Background Sorghum ( Sorghum bicolor ) is a versatile C4 crop used for food and feed and as biomass for bioproducts and energy. Improving nitrogen use efficiency (NUE) in sorghum is important because fertilizer is costly and excessive fertilizer use has negative environmental impacts. Leaf senescence mediates nutrient recycling, but its dynamic progression is difficult to quantify at scale. We evaluated whether visible-near-infrared hyperspectral imaging can provide high-throughput measures of N-limitation-induced senescence in sorghum and link these phenotypes to gene expression. Sorghum Tx430 plants were grown under four N treatments (6, 9, 12, and 15 mM), imaged from vegetative growth through grain fill, and destructively sampled for RNA-seq at four developmental stages. Results A supervised support vector machine with a radial basis function kernel classified pixels from a hyperspectral image of sorghum plants grown under different N levels into green leaf, yellow leaf, dry leaf, stalk, panicle, and background classes with 0.93 accuracy. We defined the senescence ratio as the sum of yellow and dry leaf areas divided by the green leaf area and computed it across multiple growth stages and nitrogen levels. The senescence ratio did not differ among N treatments during vegetative growth, but it declined with increasing N during boot, anthesis, and grain fill, indicating earlier senescence under N limitation.
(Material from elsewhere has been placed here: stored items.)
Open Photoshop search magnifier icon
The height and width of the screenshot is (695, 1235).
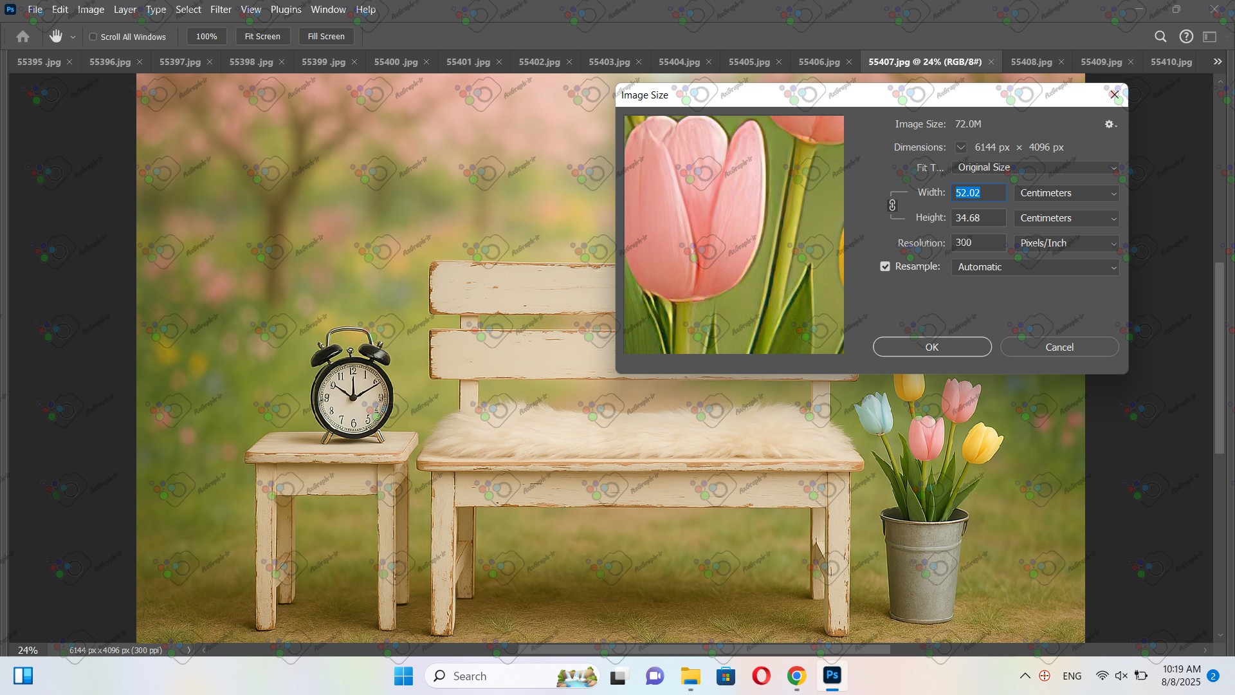[x=1160, y=37]
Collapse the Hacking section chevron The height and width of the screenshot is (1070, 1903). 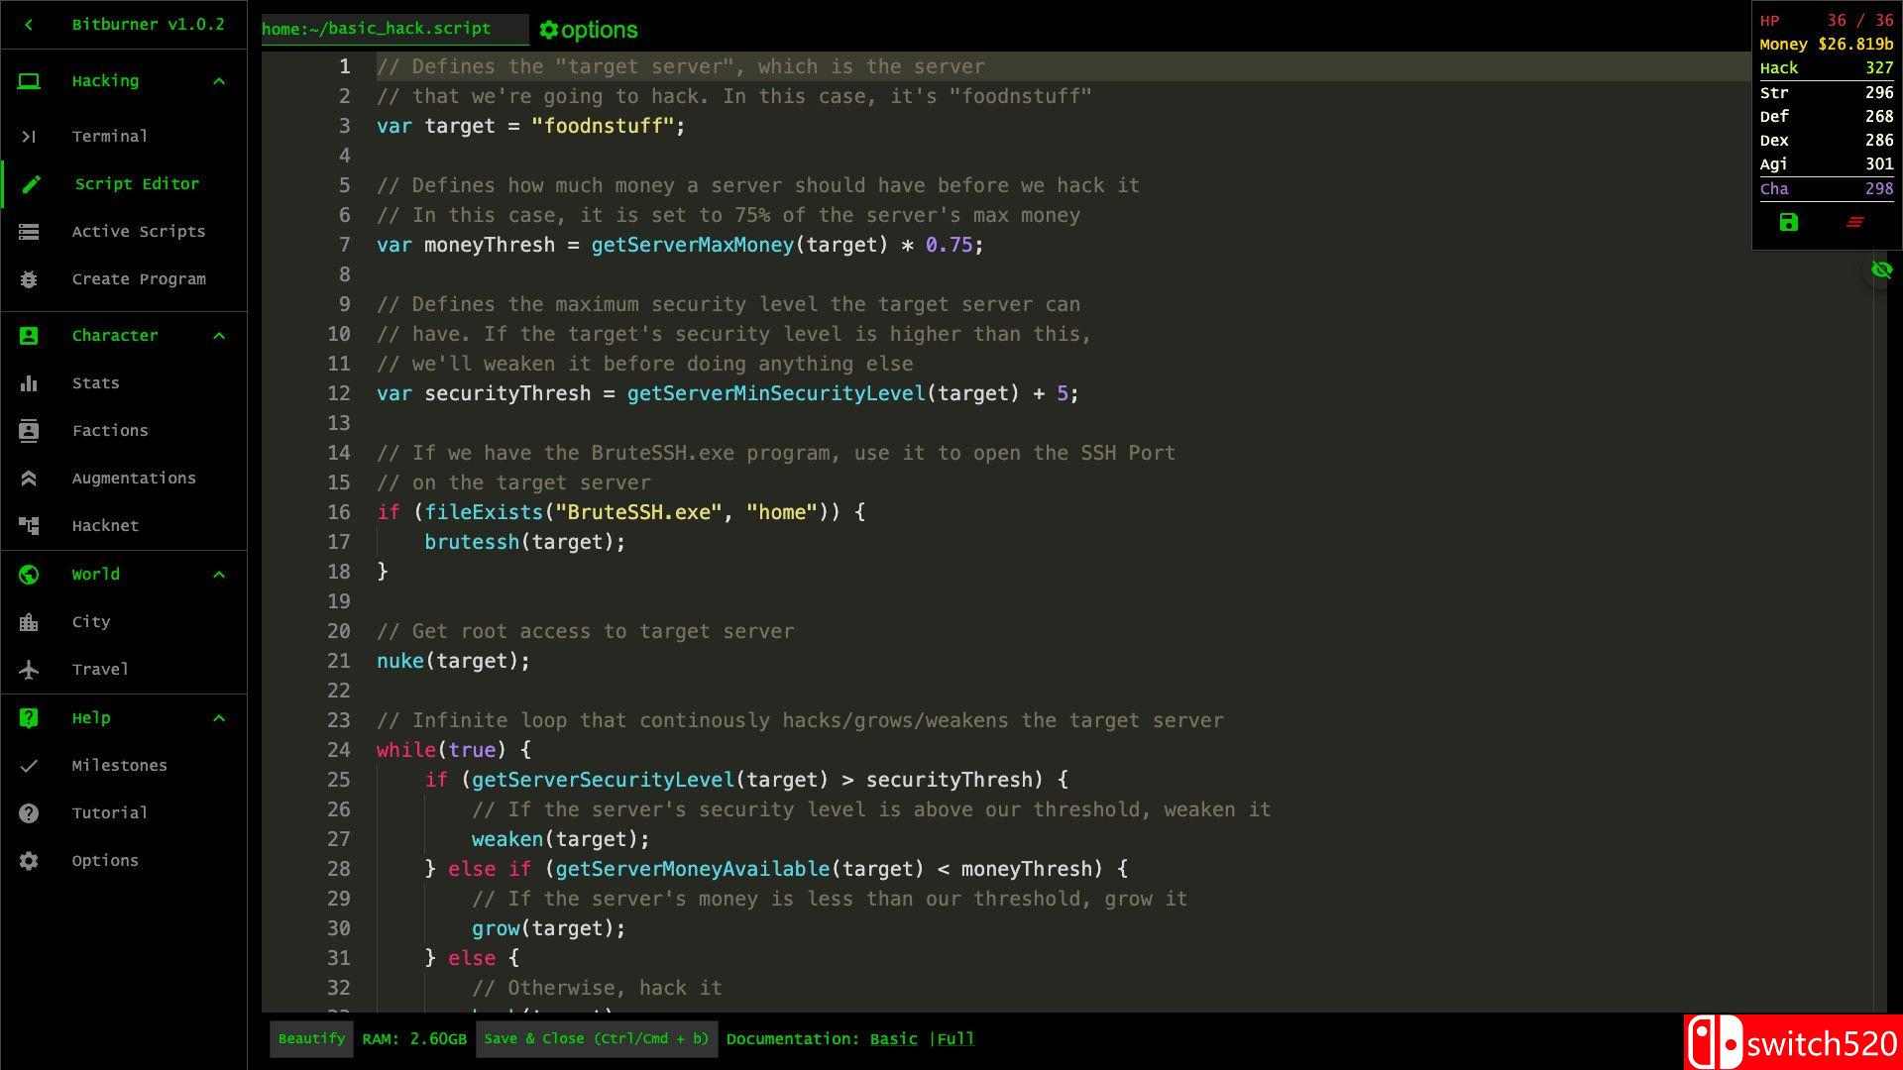(219, 81)
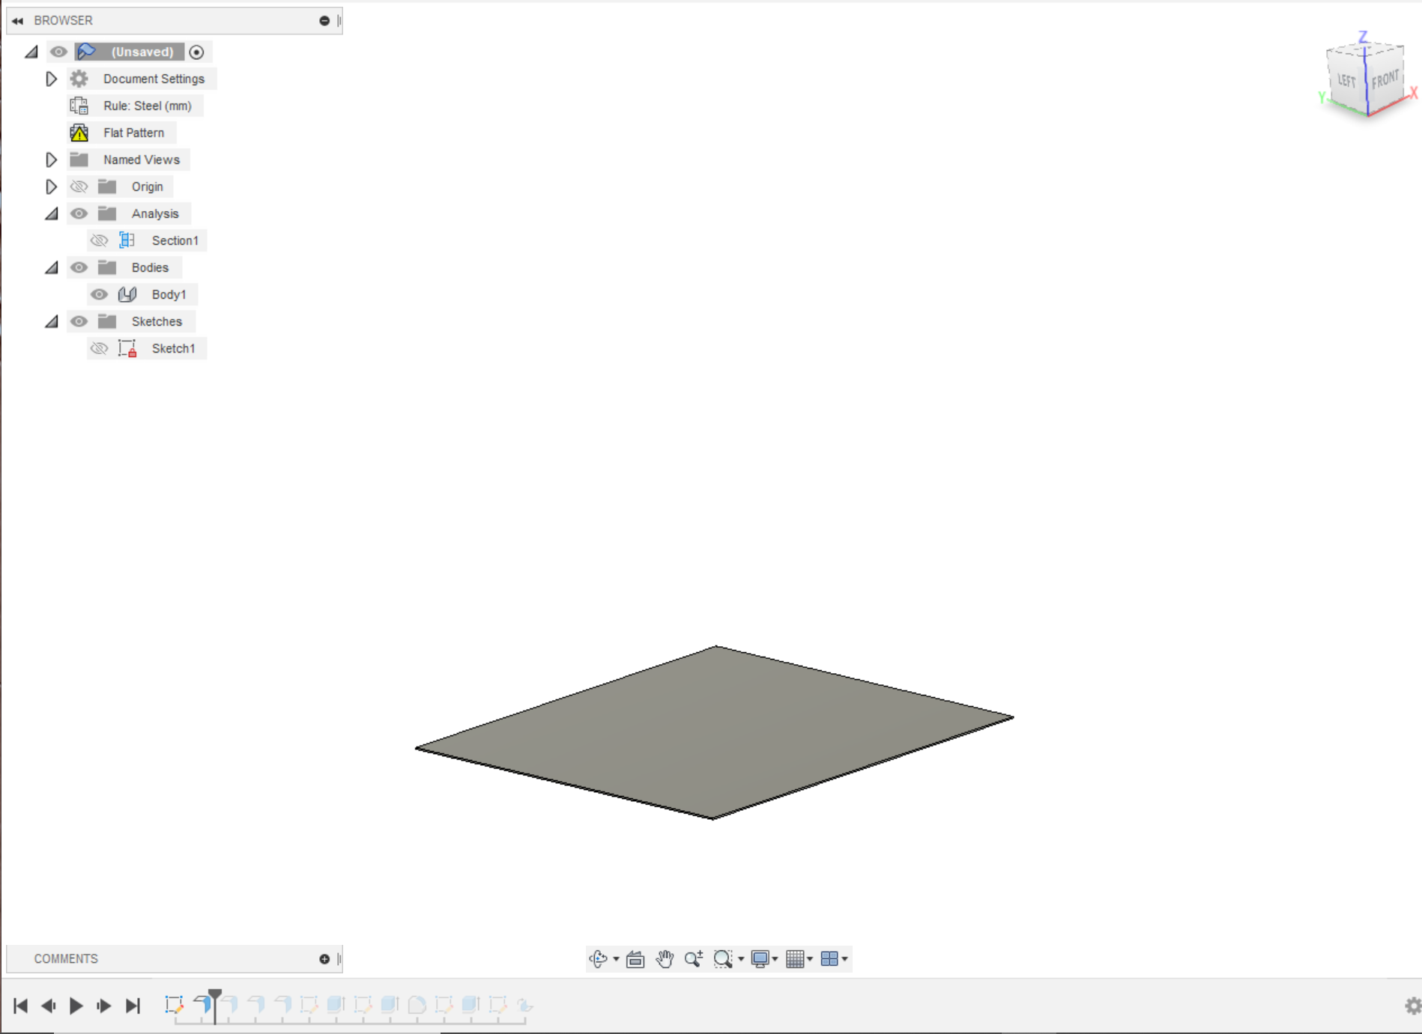This screenshot has width=1422, height=1034.
Task: Activate the Unsaved component radio button
Action: [x=197, y=52]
Among the genes whose expression positively correlated with senescence ratio were 13 putative transcription factors, including SbiRTX430.02G247100, a WRKY1/ZAP1 homolog and a WRKY4 homolog. Gene regulatory network analysis of the top 1% of genes associated with SbiRTX430.02G247100 showed enrichment for processes associated with leaf senescence and chlorophyll catabolism. In contrast, the network associated with the WRKY4 homolog was enriched for autophagy-related terms. Conclusions Our study shows that automated hyperspectral imaging is highly effective for monitoring dynamic plant phenotypes, such as stress-induced senescence, that are difficult to visually score with the naked eye. Here, nitrogen deficiency served as the stress condition. Still, this approach supports large-scale phenotypic data collection for any such stressor and enables analyses with greater statistical power, yielding more robust conclusions and the potential for new insights that can be applied to engineering and breeding better crops.